The special elections appear to be over now, with lessons to be learned. Here is a chart of what happened and a reckoning of what it meant.

When Where Who left Party Why Winner Party Loser Party
April 2007 House Wayne Smith R left to lobby Bryon Short D Jim Bowers R
May 2007 House John Atkins R forced out Greg Hastings R Lynn Bullock D
Nov. 2007 Senate Jim Vaughn D resigned then died Bruce Ennis D Joanne Christian R
Dec. 2007 House Bruce Ennis D elected to Senate Bill Carson D Christine Malec R
Dec. 2008 House Diana McWilliams D moved out of state Tom Kovach R Mike Migliore D
Aug. 2009 Senate Thurman Adams D died Joe Booth R Polly Adams Mervine D
Sept. 2009 House Joe Booth R elected to Senate Ruth Briggs King R Rob Robinson D

1. Candidates who were elected before can get elected again.

For the state's voters, familiarity breeds contentment more often than not. The party that can trot out a trusty vote-getter has the advantage. It is no accident that two of the more lopsided victories went to Bruce Ennis and Joe Booth, each a state representative running for the Senate.

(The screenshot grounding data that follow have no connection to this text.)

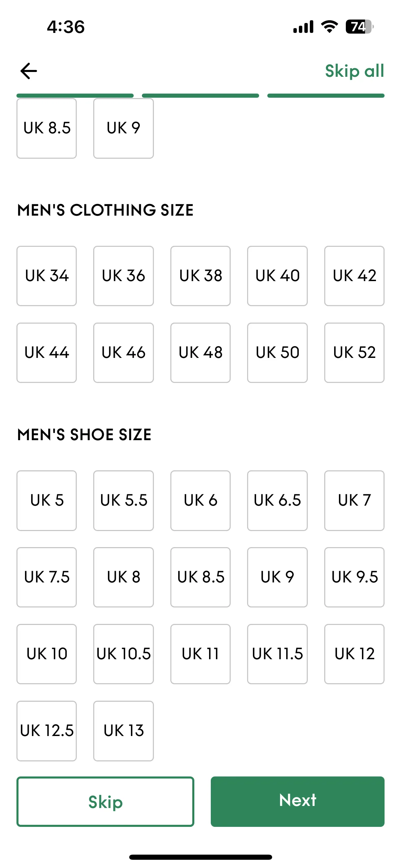
Task: Tap the Wi-Fi status icon
Action: click(329, 26)
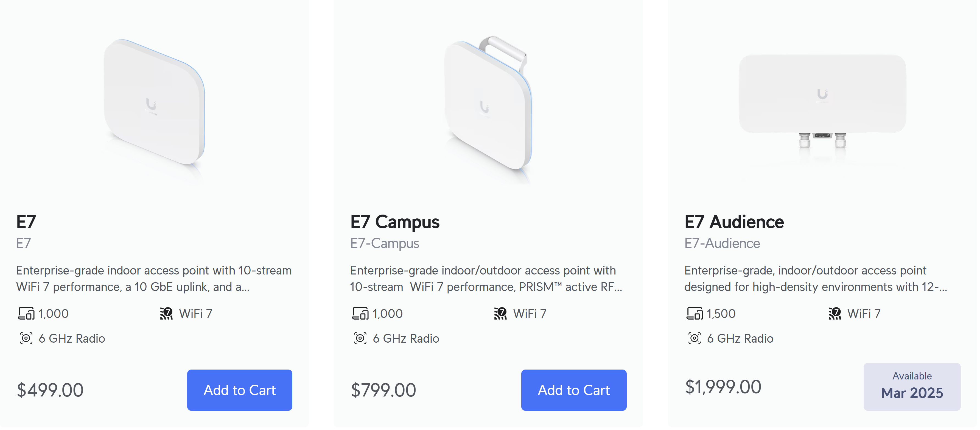The height and width of the screenshot is (430, 980).
Task: Click the client capacity icon on E7 Campus card
Action: point(360,314)
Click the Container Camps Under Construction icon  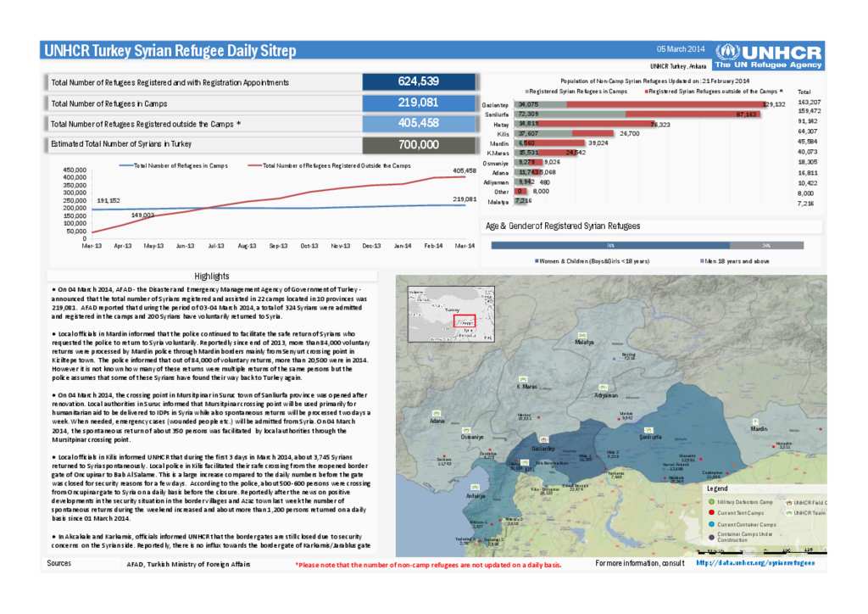(x=711, y=537)
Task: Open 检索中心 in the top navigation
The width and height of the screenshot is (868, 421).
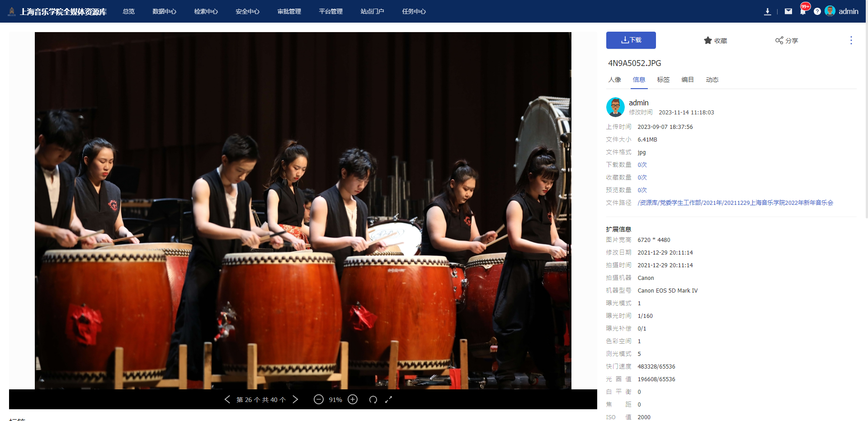Action: [x=206, y=11]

2. Voters do not like to be dumped at the altar.

Legislators who leave their districts in the lurch do the same to their parties. The voters will punish the party whose legislator forces a special election upon them. Republican Wayne Smith was replaced by a Democrat, and Democrat Diana McWilliams was replaced by a Republican.

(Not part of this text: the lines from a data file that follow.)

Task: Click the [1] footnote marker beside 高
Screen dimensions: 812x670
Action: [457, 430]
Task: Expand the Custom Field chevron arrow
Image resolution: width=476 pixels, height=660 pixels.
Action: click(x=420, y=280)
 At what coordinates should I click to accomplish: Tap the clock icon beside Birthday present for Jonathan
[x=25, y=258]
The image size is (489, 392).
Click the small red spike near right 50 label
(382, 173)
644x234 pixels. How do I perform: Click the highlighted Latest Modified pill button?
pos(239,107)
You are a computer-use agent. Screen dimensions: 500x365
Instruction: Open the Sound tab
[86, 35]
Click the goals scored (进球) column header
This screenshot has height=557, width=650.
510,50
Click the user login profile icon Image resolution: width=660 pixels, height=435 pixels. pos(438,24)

John Atkins was a special case because of the way he left. He did not jump, he was pushed.

3. Bounce for success.

The party that wins a special election has the momentum going into a derivative campaign. The voters were so pleased with themselves for sending Ennis to the Senate, they elected another Democrat to fill his seat in the House of Representatives. Ditto for Joe Booth, a Republican replaced by a Republican.

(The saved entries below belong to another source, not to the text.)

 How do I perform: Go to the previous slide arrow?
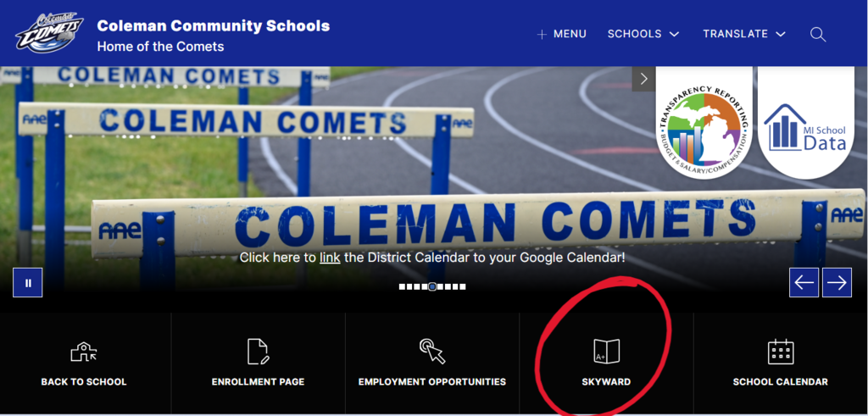pos(804,283)

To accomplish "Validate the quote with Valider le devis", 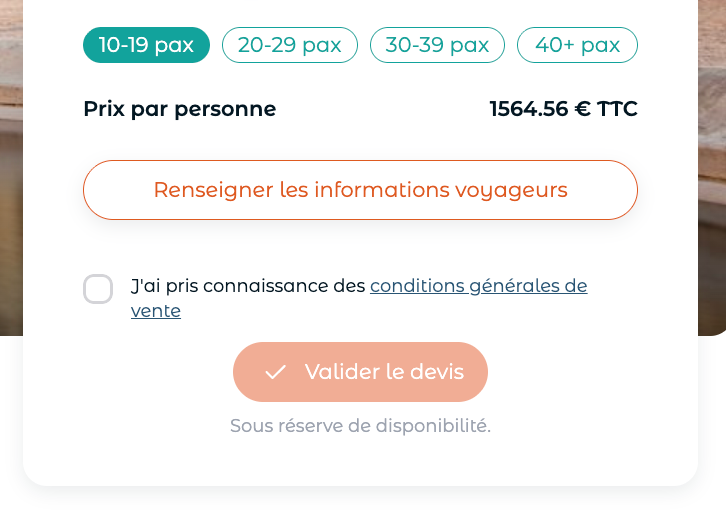I will click(x=360, y=372).
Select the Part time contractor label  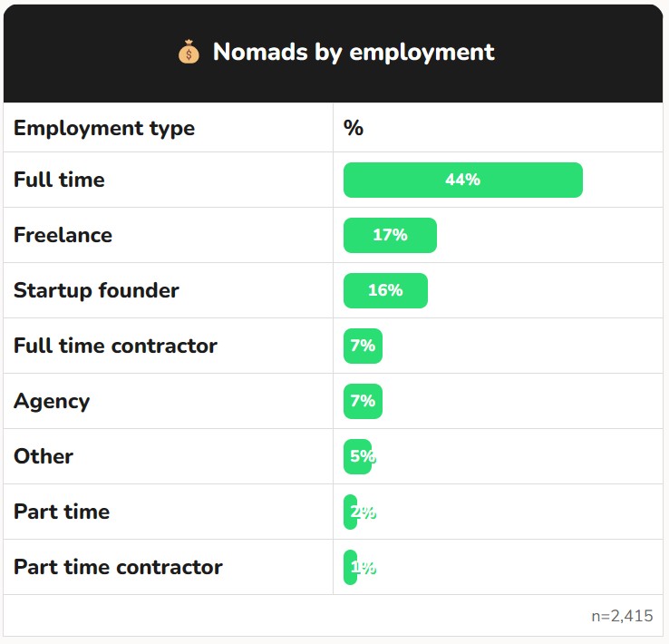(118, 567)
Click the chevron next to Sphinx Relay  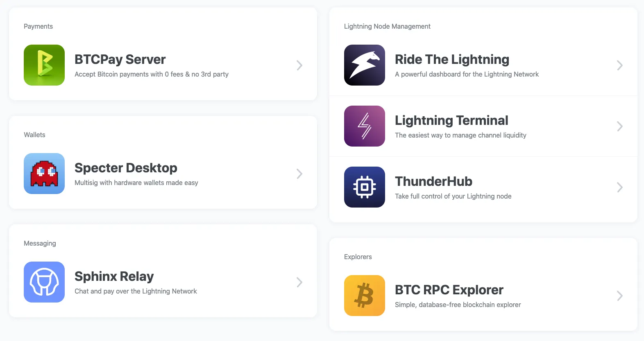click(x=299, y=282)
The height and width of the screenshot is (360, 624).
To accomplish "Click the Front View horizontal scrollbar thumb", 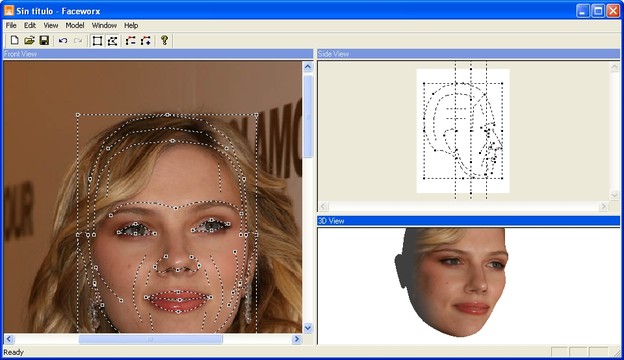I will [x=150, y=339].
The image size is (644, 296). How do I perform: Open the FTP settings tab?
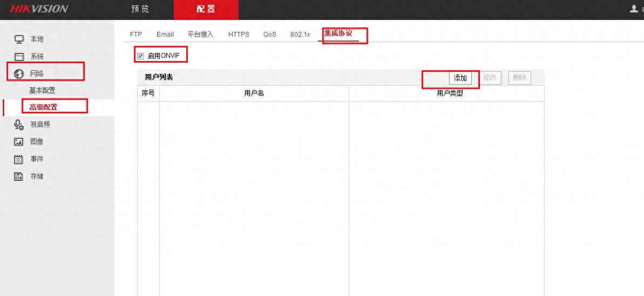pyautogui.click(x=136, y=34)
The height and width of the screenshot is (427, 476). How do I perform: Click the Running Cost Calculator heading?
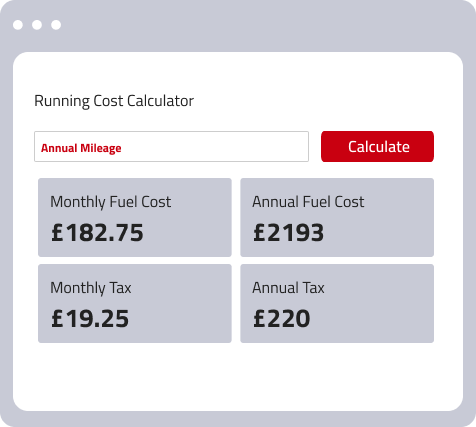(114, 101)
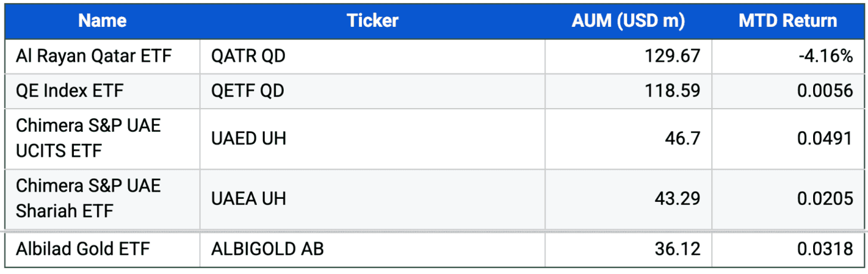Screen dimensions: 868x274
Task: Select the 0.0318 MTD return cell
Action: [x=824, y=248]
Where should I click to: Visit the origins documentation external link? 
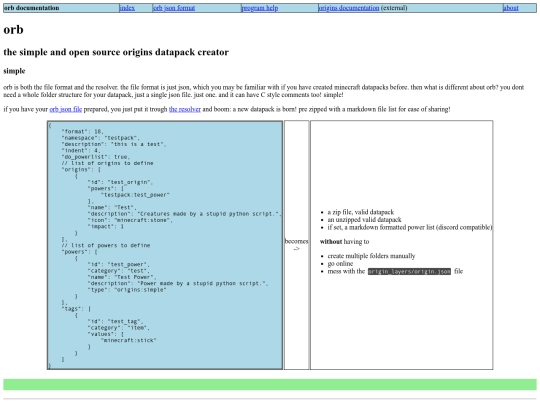[x=349, y=8]
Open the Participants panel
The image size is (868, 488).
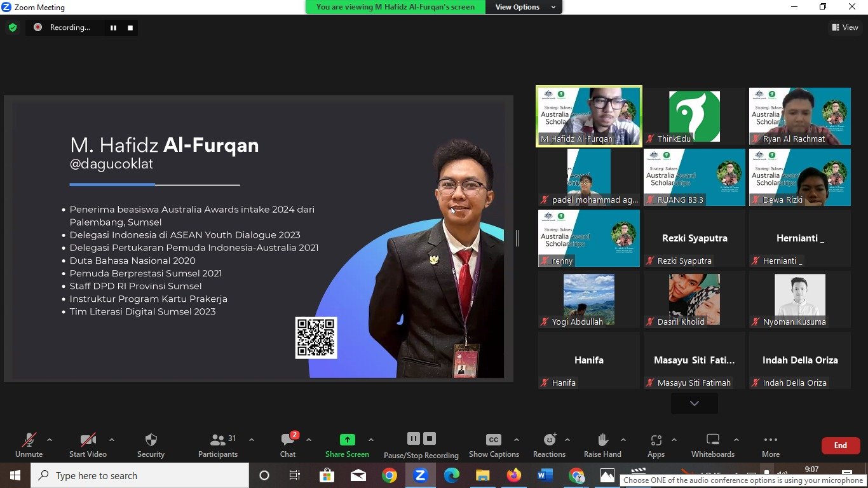(x=218, y=440)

4. If a party's local organization has withered, it is in trouble.

The Democrats were out of it in the three special elections in Sussex County. The same went for the Republicans for the two held in Kent County/lower New Castle County.

It made life easy for Booth, Greg Hastings and Ruth Briggs King in Sussex County and for Ennis and Bill Carson in Kent County/lower New Castle County.

5. All things being equal, the parties are, too.

Both parties know the drill. The special elections put in play four Democratic and three Republican seats. When the voting stopped in this flurry of political chairs, the Democrats had three seats and the Republicans had four for a shift of one seat.

6. Encore, encore -- not you, Greg Hastings.

The winners of special elections have a special place in political lore and in the hearts of their parties. They tend to last. Ask Nancy Cook, a Democratic state senator who won a special election in 1974 and stayed for the duration.

Not Hastings, though. Not only did he manage to lose as a Republican in Sussex County, he was the foil that allowed John Atkins to shake off a political triple-whammy. Atkins disgraced himself, he was driven out of the legislature, and he switched parties, any one of which is regarded as enough to kill a political career, but he beat Hastings in the next general election to return to Dover.

7. Please stop.

Special elections can be kind of a lark when they pop up every now and then. They are an adrenaline rush, a little side action.

Enough already. Life is more than a literature drop. The voters have had it with the robo-calls.

The one reprieve was Ted Kaufman, the Democrat who took Joe Biden's Senate seat by appointment. Otherwise, this madness would have gone statewide.